形は光
国立新美術館で催されていたモネ展に駆け込みで訪れてきた。モネの睡蓮を見たかった。展示の入り口付近の混雑を避け、最後の方に展示されている睡蓮の絵たちの前にと急ぐ。
絵を前にして、なんだかこみ上げてくるものがあり、泣いてしまった。確かに、直島で見た睡蓮の方が大きくて絵としての存在感があるのだが、ちょうどタイムリーにこういった絵を見ると、何かに打たれたように細胞が騒ぐ。
形状は骨格が表すのではなく、光が表すのである。最近、そんなことを考えていた。特にも、情報の、その形状は、光のようなものの干渉の中で形状を「語る」のであって、これといった形状は持たない。その分、様々な状況によって、その干渉は変化し、光によって形づけられるように認められる形状は変化し続ける。骨格をつくるということは、光の変化の一要素をつくることであって、そのもの自体をつくり出しているとは言えない。
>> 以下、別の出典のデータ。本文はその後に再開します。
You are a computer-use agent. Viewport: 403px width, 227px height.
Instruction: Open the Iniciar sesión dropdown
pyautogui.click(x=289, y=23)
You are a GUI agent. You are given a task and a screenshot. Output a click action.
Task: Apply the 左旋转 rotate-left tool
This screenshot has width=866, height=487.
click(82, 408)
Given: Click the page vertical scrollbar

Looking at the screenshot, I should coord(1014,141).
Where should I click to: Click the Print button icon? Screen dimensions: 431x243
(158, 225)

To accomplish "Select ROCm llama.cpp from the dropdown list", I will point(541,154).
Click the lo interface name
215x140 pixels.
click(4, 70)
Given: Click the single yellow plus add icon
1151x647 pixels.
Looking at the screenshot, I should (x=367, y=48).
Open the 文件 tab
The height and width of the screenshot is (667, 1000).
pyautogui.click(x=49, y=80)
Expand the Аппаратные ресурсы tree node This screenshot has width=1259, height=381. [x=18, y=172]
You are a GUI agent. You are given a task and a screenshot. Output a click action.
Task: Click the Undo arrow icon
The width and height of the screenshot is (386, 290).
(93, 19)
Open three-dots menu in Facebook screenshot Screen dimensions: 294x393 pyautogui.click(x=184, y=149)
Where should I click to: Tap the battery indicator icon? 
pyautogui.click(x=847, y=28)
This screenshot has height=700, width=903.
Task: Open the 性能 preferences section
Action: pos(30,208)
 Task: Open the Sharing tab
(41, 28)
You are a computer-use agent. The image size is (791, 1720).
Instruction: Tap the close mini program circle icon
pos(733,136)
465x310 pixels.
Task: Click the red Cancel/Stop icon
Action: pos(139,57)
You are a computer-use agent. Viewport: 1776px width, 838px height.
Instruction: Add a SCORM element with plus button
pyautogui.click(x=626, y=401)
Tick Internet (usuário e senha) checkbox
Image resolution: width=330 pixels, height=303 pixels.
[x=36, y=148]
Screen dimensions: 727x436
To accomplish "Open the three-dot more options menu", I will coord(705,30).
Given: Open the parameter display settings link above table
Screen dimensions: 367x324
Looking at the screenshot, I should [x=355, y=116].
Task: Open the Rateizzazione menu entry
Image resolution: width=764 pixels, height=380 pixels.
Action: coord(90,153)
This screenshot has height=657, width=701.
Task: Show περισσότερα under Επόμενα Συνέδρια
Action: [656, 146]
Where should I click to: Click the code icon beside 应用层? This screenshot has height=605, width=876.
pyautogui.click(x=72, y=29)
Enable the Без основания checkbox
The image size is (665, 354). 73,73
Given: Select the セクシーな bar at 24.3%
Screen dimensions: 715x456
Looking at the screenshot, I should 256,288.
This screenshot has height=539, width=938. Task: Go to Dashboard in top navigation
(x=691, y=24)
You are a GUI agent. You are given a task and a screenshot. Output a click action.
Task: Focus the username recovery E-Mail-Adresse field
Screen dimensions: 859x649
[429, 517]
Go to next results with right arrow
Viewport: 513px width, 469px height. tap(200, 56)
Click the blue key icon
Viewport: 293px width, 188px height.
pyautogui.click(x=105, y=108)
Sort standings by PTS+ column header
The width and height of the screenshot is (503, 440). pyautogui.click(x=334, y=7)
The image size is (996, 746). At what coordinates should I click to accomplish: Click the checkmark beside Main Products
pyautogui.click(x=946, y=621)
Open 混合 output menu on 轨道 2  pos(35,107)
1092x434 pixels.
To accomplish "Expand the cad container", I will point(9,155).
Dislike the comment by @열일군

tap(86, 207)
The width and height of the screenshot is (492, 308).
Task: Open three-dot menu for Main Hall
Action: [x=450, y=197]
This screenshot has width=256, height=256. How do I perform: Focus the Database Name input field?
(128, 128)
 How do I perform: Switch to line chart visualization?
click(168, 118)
僕らが、認める形状とは、その変化の一瞬である。生々流転。
この感覚(水という無形のものを描いている点)は、横山大観の「生々流転」の画巻にも通じてくる。
モネの光は、何となく今自分が目指している、世を形づくるための表現としてのヒントがちりばめられている。
もう一回、直島に行ってあの睡蓮を見てみたいような気がする。